Arena en los ojos: qué hacer y qué NO hacer
Otro clásico del verano es la irritación por arena. En playas y parques, los chicos suelen ser los más afectados, pero también adultos.
Flores fue clara sobre el primer punto: “Es importante… no refregarse los ojos”. En cambio, recomendó lavar el rostro y despejar partículas sin dañar la superficie ocular. “Lo mejor es lavarse la cara para sacarse la arena”.
Y sumó un tip concreto para botiquines familiares: “Con solución fisiológica… colocar gotitas en el ojo”. La advertencia es clave: el refregado aumenta irritación, genera microlesiones y puede favorecer infecciones.
Lentes de contacto: cuidado extremo en pileta y playa
Uno de los temas con mayor riesgo sanitario es el uso de lentes de contacto durante vacaciones.

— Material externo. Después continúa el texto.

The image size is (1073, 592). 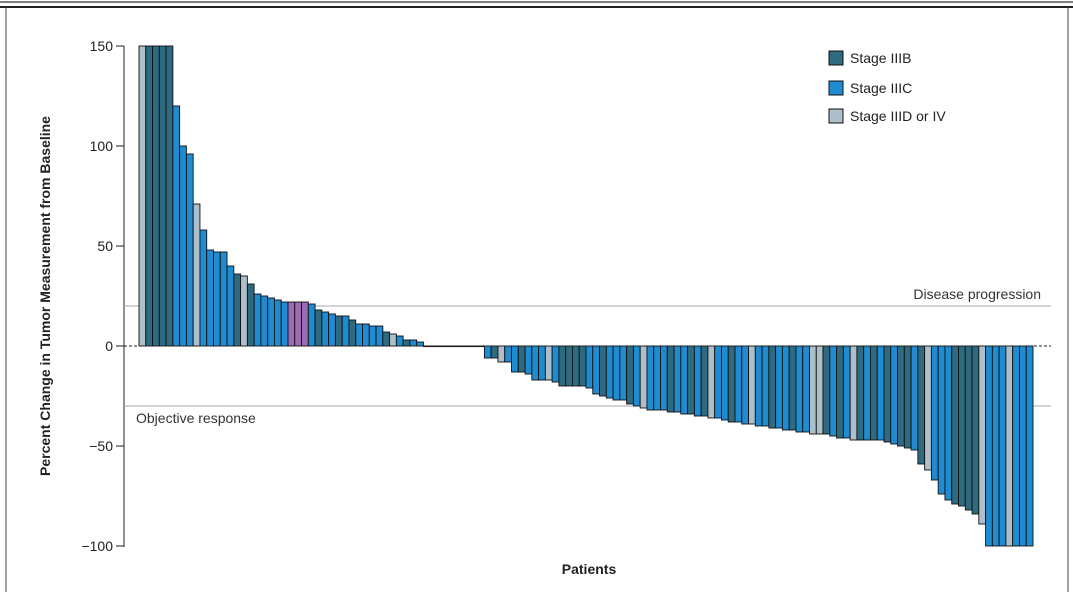 What do you see at coordinates (105, 246) in the screenshot?
I see `y-tick-label: 50` at bounding box center [105, 246].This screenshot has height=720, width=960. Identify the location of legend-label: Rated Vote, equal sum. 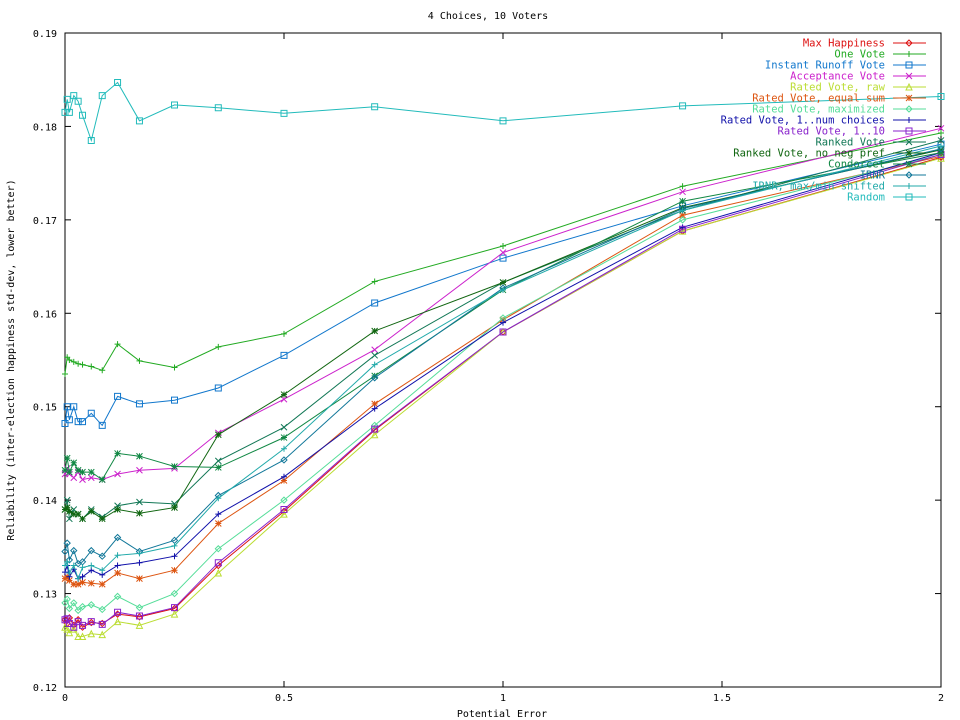
(818, 99).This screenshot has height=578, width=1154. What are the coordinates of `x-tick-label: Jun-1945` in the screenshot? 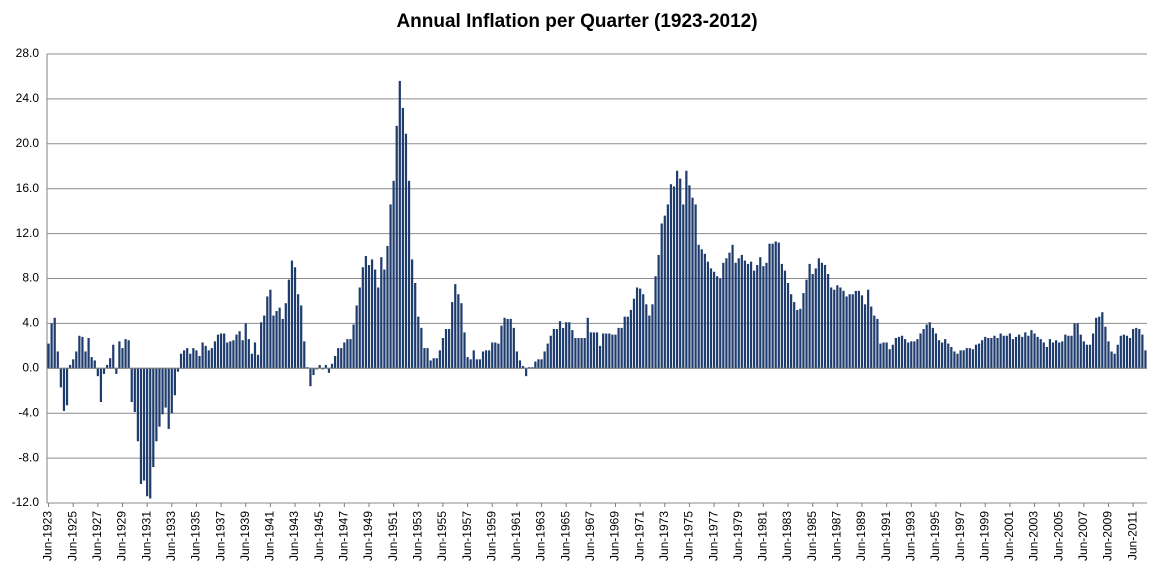 It's located at (319, 536).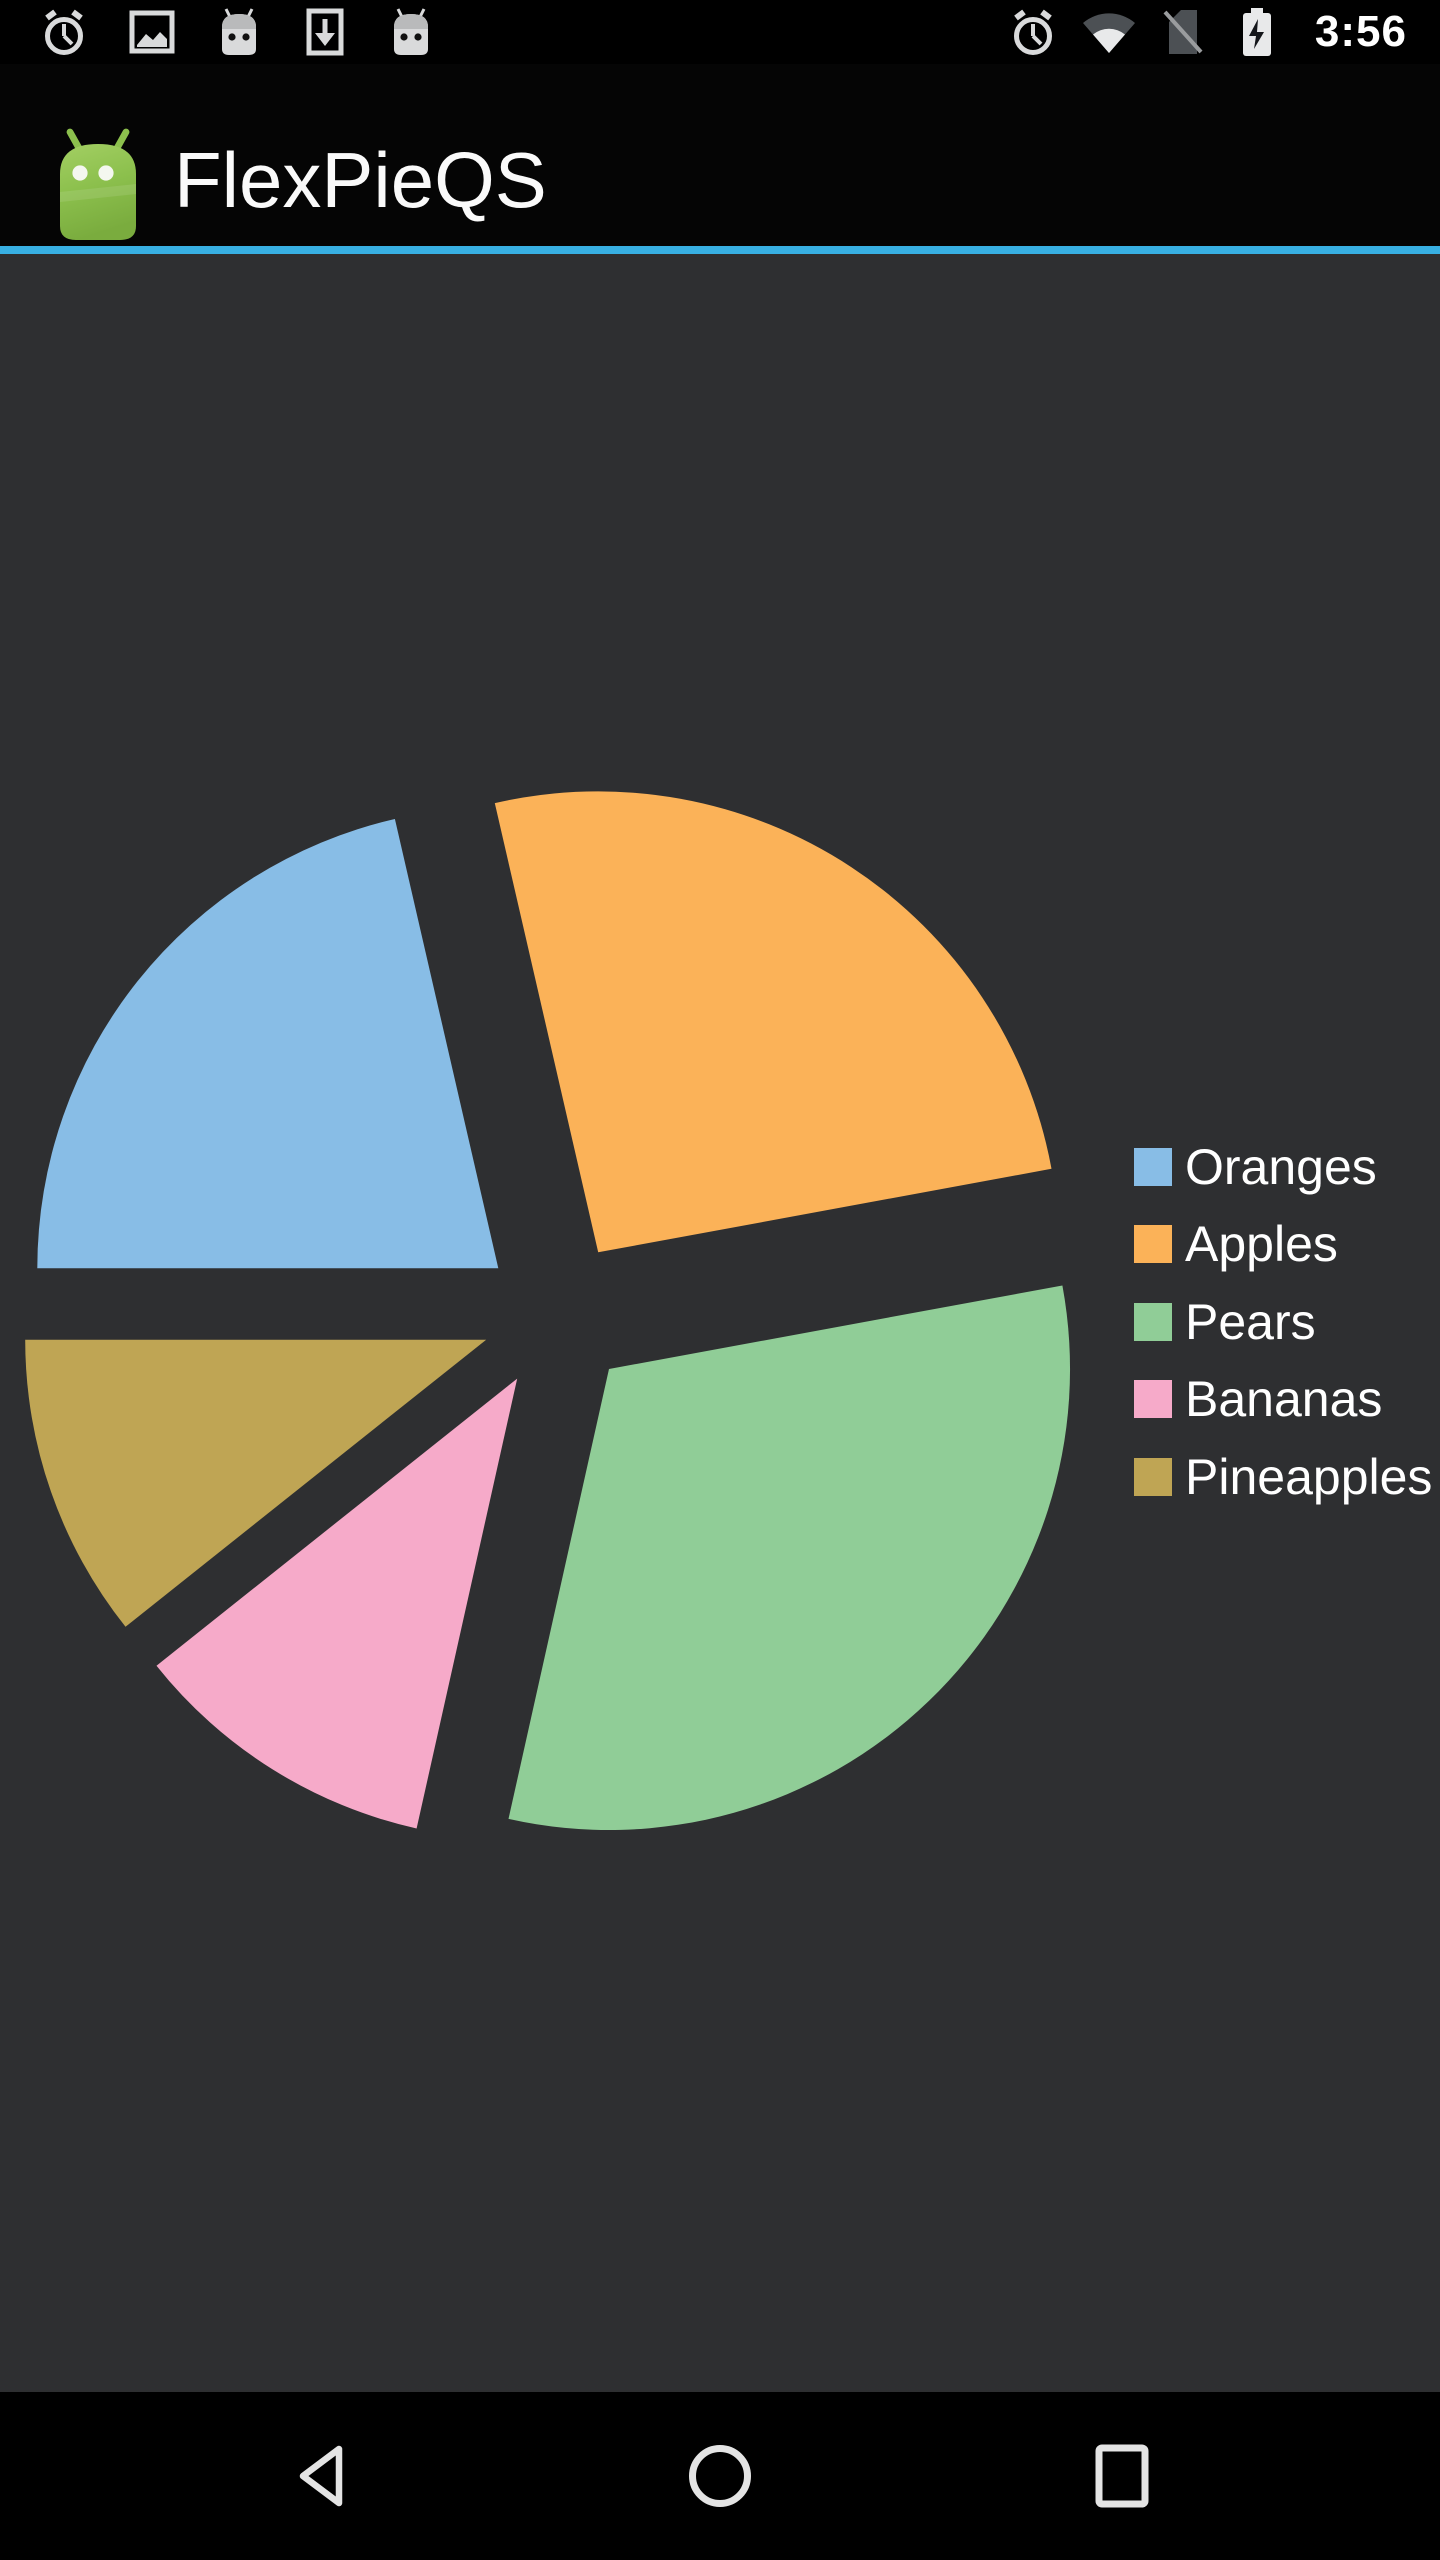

Flores insistió en retirarlos ante cualquier irritación: “Los lentes de contacto… cuando pueden tener arena o irritación, hay que retirarlos”.
Y explicó por qué: “El sol y el viento resecan los lentes de contacto”. Lo más relevante fue su frase de alerta: “Las infecciones causadas por lentes de contacto pueden ser muy graves”.
Esto se vuelve aún más relevante en piletas y playas, donde hay agua con químicos, microorganismos y arenas que elevan el riesgo.

Pantallas y niños: la consulta que crece
La oftalmóloga advirtió que cada vez se observan más problemas visuales vinculados al uso excesivo de pantallas, principalmente en niños. “Yo veo chicos con miopías… están entrenados de cerca”.
Explicó el fenómeno: “La miopía es una mala visión de lejos… el ojo se entrena a ver de cerca y no ve de lejos el pizarrón”.
También mencionó que hay casos de estrabismo o desviaciones asociadas a la exposición prolongada: “Adultos con la gran exposición a pantallas… pueden tener un extravimiento”.
Incluso relató un caso severo: “Un paciente vino después de dos meses de usar una tablet en el verano… y lo tuve que operar”.

Descanso visual: el método simple que evita problemas
Para quienes trabajan muchas horas con pantallas, Flores recomendó incorporar pausas. “Tomarse el tiempo del descanso visual cada 20 minutos, media hora”.
Su sugerencia concreta: “Mirar algo que esté a 2 metros… contar hasta 10 segundos… y después volver”. Ese cambio de enfoque permite relajar el ojo y evitar fatiga ocular continua.
Controles oftalmológicos: cada cuánto y por qué
Flores cerró con una recomendación central: “Lo ideal es que vayan anualmente y aún más los niños”. Explicó que antes de los 26 años los cambios son frecuentes: “El crecimiento de los ojos puede hacer que haya un cambio”.
Y agregó un dato útil: “Cuando uno usa un lente de sol, también se le puede poner graduación”.